**Work item**
The entries are to be reproduced word for word, with all images left out.

**Supplied material**
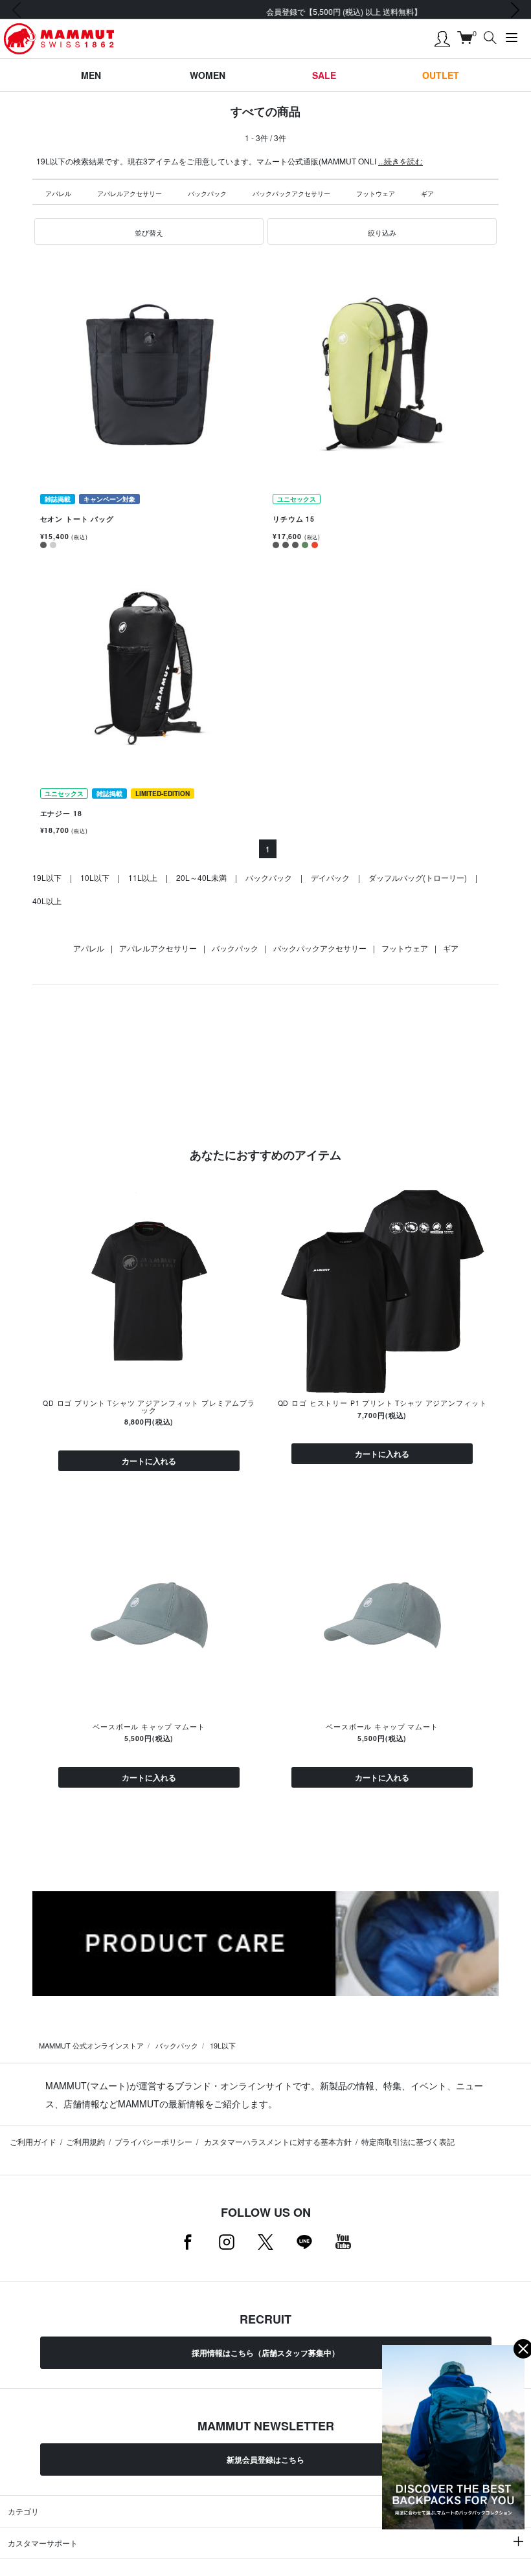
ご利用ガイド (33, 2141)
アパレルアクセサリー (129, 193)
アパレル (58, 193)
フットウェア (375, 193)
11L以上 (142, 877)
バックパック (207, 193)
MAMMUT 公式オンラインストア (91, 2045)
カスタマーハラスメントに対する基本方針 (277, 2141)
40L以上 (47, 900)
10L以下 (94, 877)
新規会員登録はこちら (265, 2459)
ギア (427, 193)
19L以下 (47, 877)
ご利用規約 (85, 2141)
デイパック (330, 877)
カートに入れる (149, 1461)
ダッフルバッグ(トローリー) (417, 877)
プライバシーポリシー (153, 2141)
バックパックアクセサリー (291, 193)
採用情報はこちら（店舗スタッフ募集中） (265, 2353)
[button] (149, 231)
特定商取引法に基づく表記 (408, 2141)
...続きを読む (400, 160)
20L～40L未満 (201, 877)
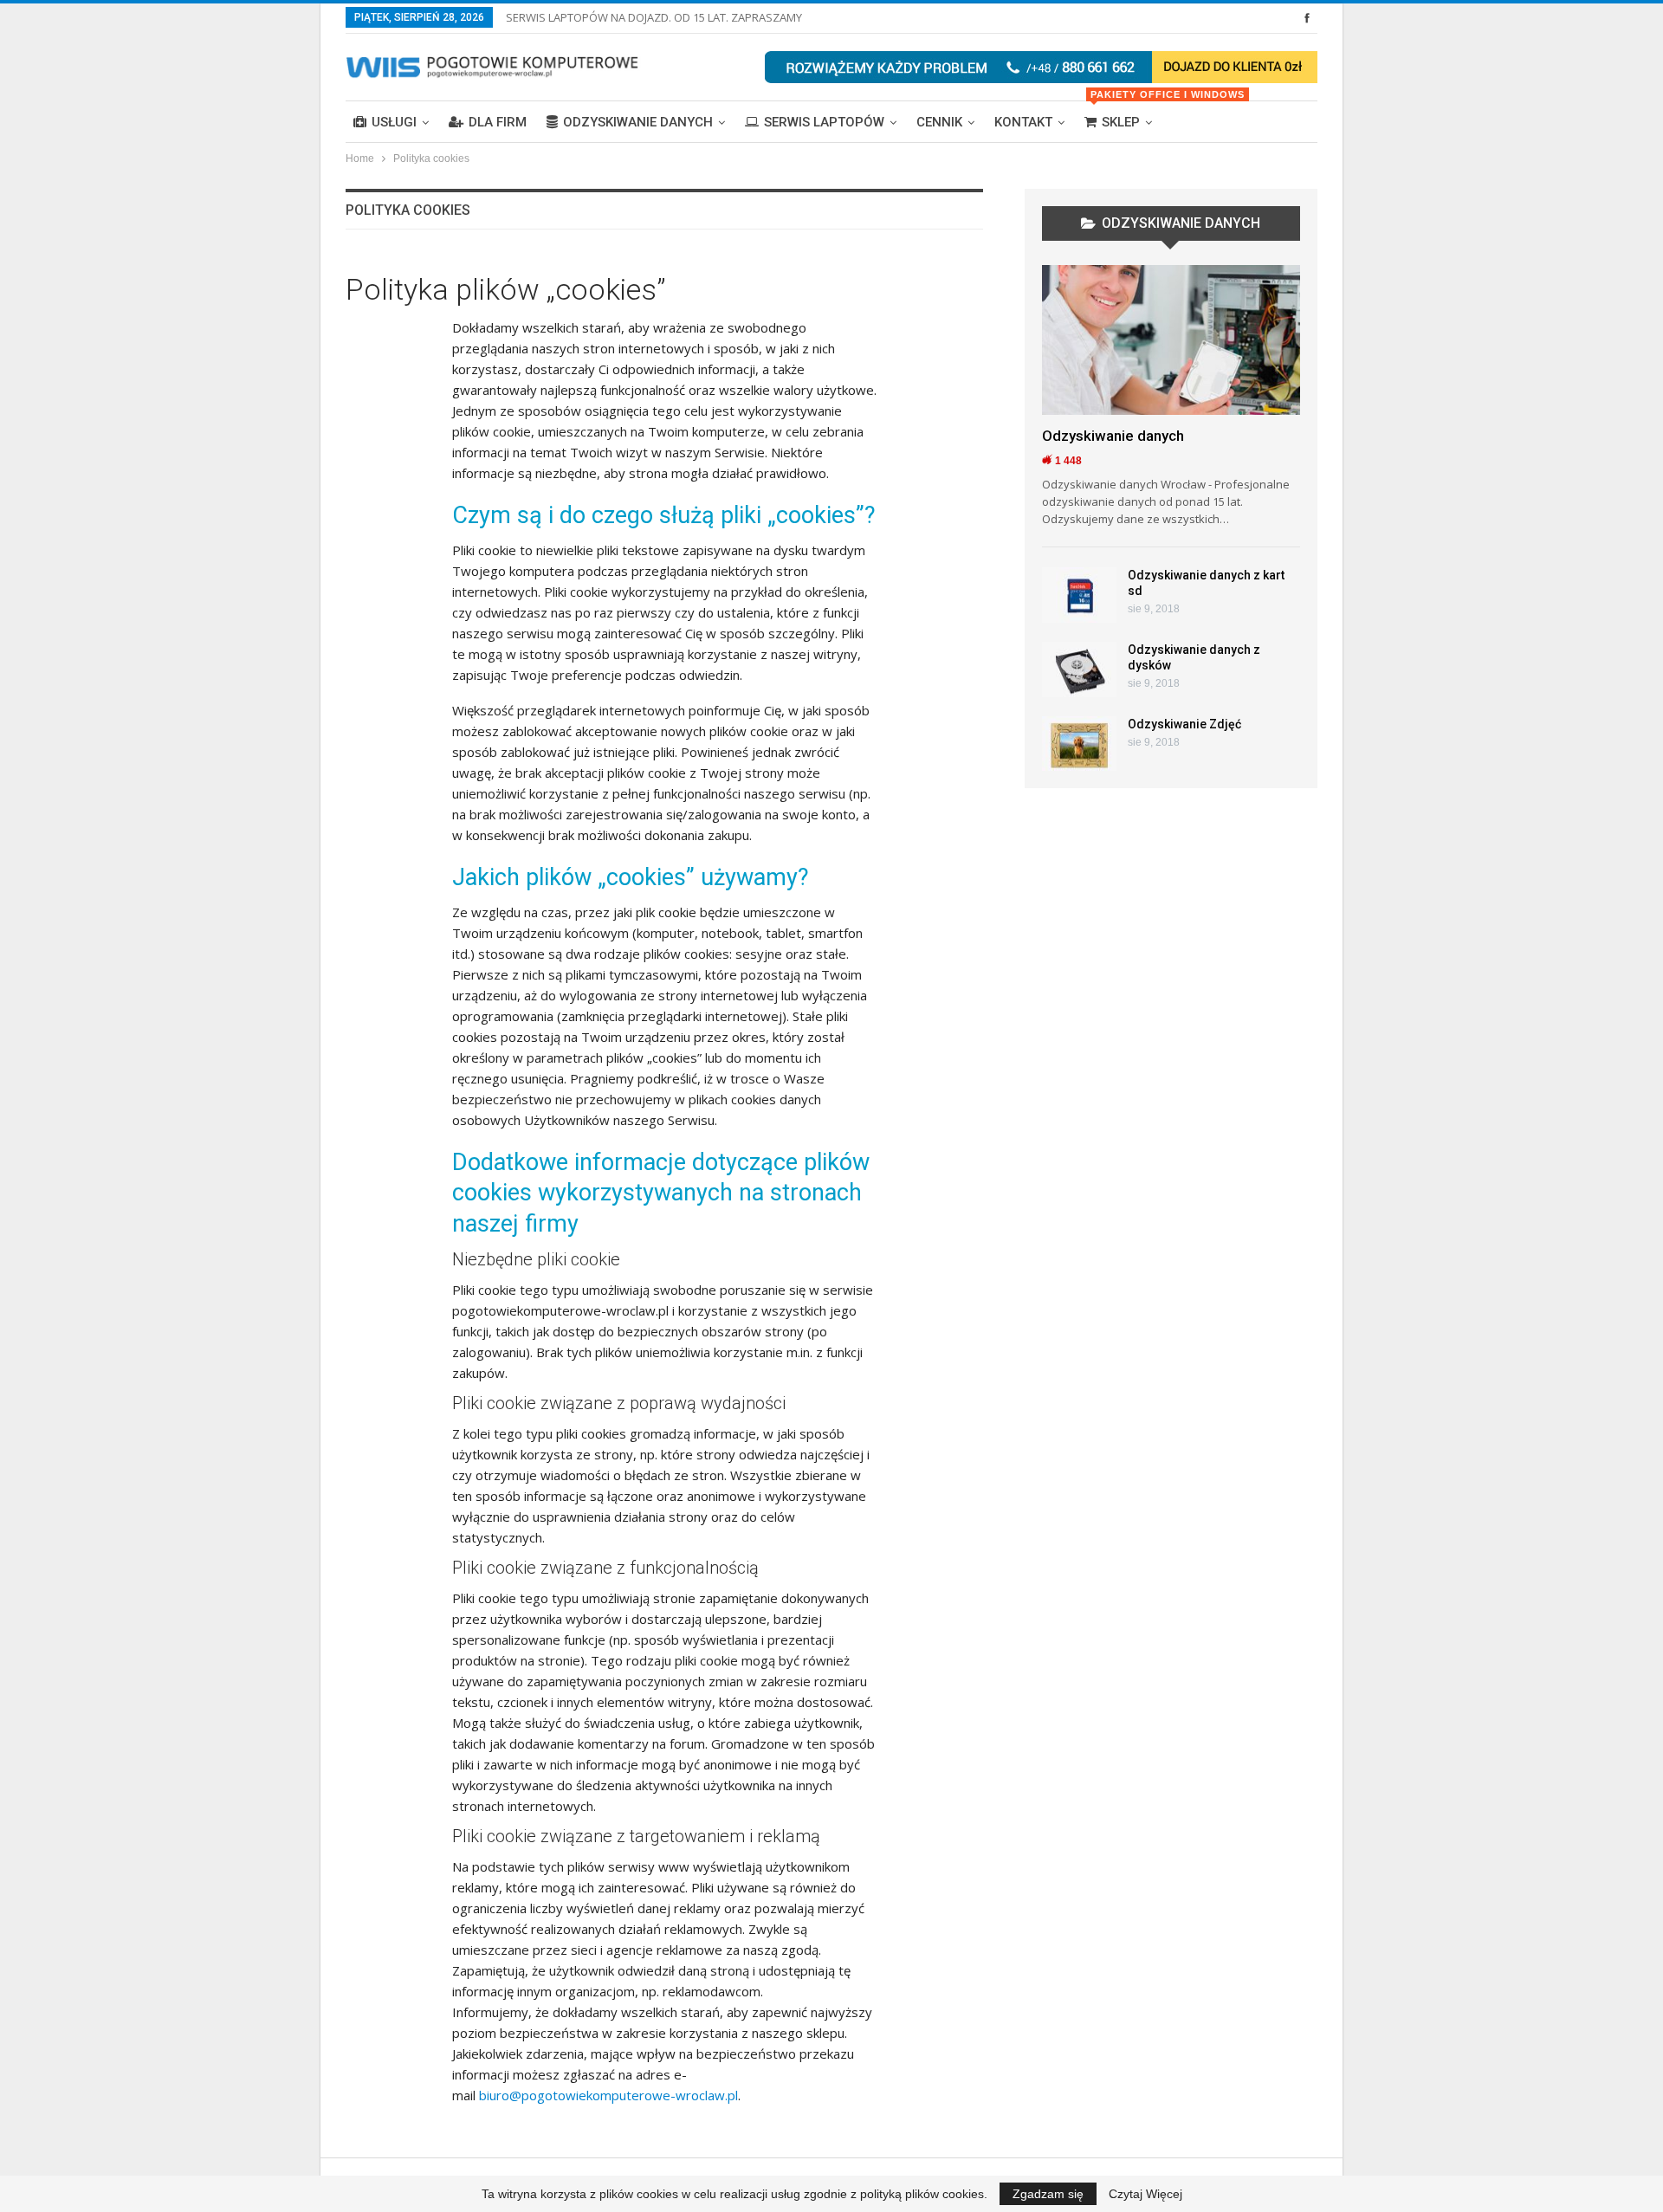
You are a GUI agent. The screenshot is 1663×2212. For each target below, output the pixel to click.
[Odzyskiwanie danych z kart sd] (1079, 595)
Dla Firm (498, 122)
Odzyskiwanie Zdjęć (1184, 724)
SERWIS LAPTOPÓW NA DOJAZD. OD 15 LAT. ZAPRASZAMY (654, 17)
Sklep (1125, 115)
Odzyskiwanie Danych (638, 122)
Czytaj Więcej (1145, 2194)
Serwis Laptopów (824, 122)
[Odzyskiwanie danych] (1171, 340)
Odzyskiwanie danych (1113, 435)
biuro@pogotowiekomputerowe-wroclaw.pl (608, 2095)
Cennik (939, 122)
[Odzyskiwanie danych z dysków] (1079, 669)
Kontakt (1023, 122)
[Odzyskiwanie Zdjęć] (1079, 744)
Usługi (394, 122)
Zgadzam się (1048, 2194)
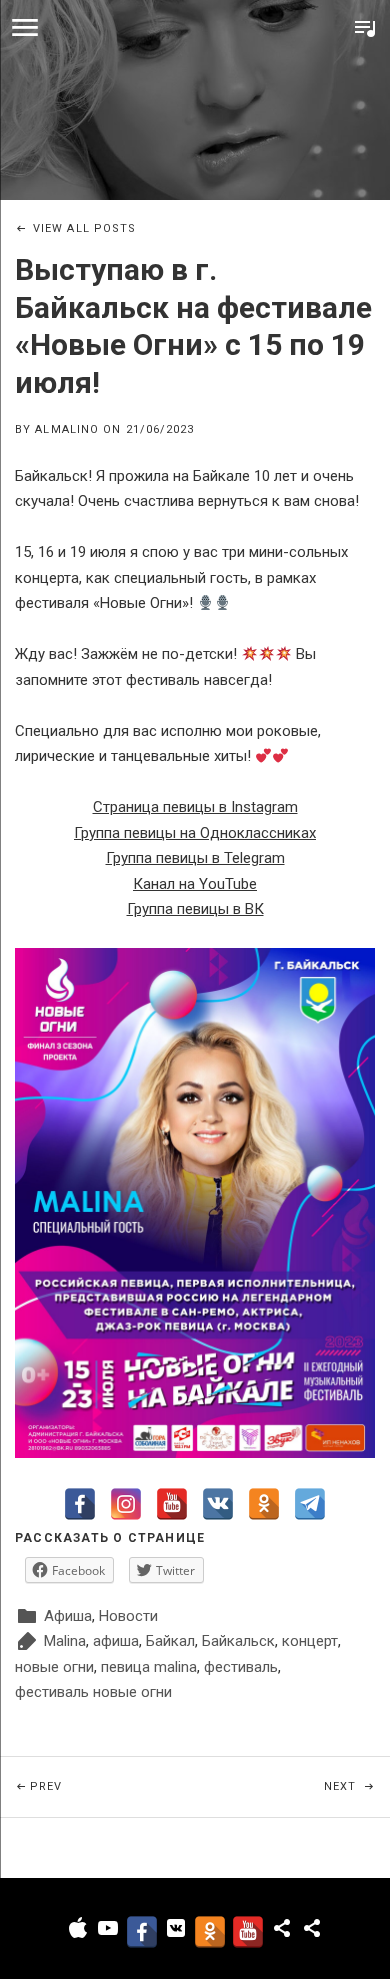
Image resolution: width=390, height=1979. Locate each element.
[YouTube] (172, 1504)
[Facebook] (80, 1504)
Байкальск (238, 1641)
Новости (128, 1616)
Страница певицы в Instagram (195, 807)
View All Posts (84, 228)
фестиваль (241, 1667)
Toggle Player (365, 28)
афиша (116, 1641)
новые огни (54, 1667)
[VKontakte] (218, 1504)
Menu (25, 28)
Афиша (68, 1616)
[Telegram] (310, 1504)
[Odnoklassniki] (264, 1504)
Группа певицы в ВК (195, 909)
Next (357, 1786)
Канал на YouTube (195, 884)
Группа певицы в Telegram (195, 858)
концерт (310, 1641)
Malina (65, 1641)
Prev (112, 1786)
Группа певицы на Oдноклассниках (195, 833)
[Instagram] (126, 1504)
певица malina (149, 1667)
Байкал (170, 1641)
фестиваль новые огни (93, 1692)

**Answer space**
ご利用ガイド (33, 2141)
アパレルアクセサリー (129, 193)
アパレル (58, 193)
フットウェア (375, 193)
11L以上 (142, 877)
バックパック (207, 193)
MAMMUT 公式オンラインストア (91, 2045)
カスタマーハラスメントに対する基本方針 (277, 2141)
40L以上 (47, 900)
10L以下 (94, 877)
新規会員登録はこちら (265, 2459)
ギア (427, 193)
19L以下 (47, 877)
ご利用規約 (85, 2141)
デイパック (330, 877)
カートに入れる (149, 1461)
ダッフルバッグ(トローリー) (417, 877)
プライバシーポリシー (153, 2141)
バックパックアクセサリー (291, 193)
採用情報はこちら（店舗スタッフ募集中） (265, 2353)
[button] (149, 231)
特定商取引法に基づく表記 (408, 2141)
...続きを読む (400, 160)
20L～40L未満 (201, 877)
You are a GUI agent. The screenshot is 1663×2212. For each target below, output the pixel to click.
[Odzyskiwanie danych z kart sd] (1079, 595)
Dla Firm (498, 122)
Odzyskiwanie Zdjęć (1184, 724)
SERWIS LAPTOPÓW NA DOJAZD. OD 15 LAT. ZAPRASZAMY (654, 17)
Sklep (1125, 115)
Odzyskiwanie Danych (638, 122)
Czytaj Więcej (1145, 2194)
Serwis Laptopów (824, 122)
[Odzyskiwanie danych] (1171, 340)
Odzyskiwanie danych (1113, 435)
biuro@pogotowiekomputerowe-wroclaw.pl (608, 2095)
Cennik (939, 122)
[Odzyskiwanie danych z dysków] (1079, 669)
Kontakt (1023, 122)
[Odzyskiwanie Zdjęć] (1079, 744)
Usługi (394, 122)
Zgadzam się (1048, 2194)
Image resolution: width=390, height=1979. Locate each element.
[YouTube] (172, 1504)
[Facebook] (80, 1504)
Байкальск (238, 1641)
Новости (128, 1616)
Страница певицы в Instagram (195, 807)
View All Posts (84, 228)
фестиваль (241, 1667)
Toggle Player (365, 28)
афиша (116, 1641)
новые огни (54, 1667)
[VKontakte] (218, 1504)
Menu (25, 28)
Афиша (68, 1616)
[Telegram] (310, 1504)
[Odnoklassniki] (264, 1504)
Группа певицы в ВК (195, 909)
Next (357, 1786)
Канал на YouTube (195, 884)
Группа певицы в Telegram (195, 858)
концерт (310, 1641)
Malina (65, 1641)
Prev (112, 1786)
Группа певицы на Oдноклассниках (195, 833)
[Instagram] (126, 1504)
певица malina (149, 1667)
Байкал (170, 1641)
фестиваль новые огни (93, 1692)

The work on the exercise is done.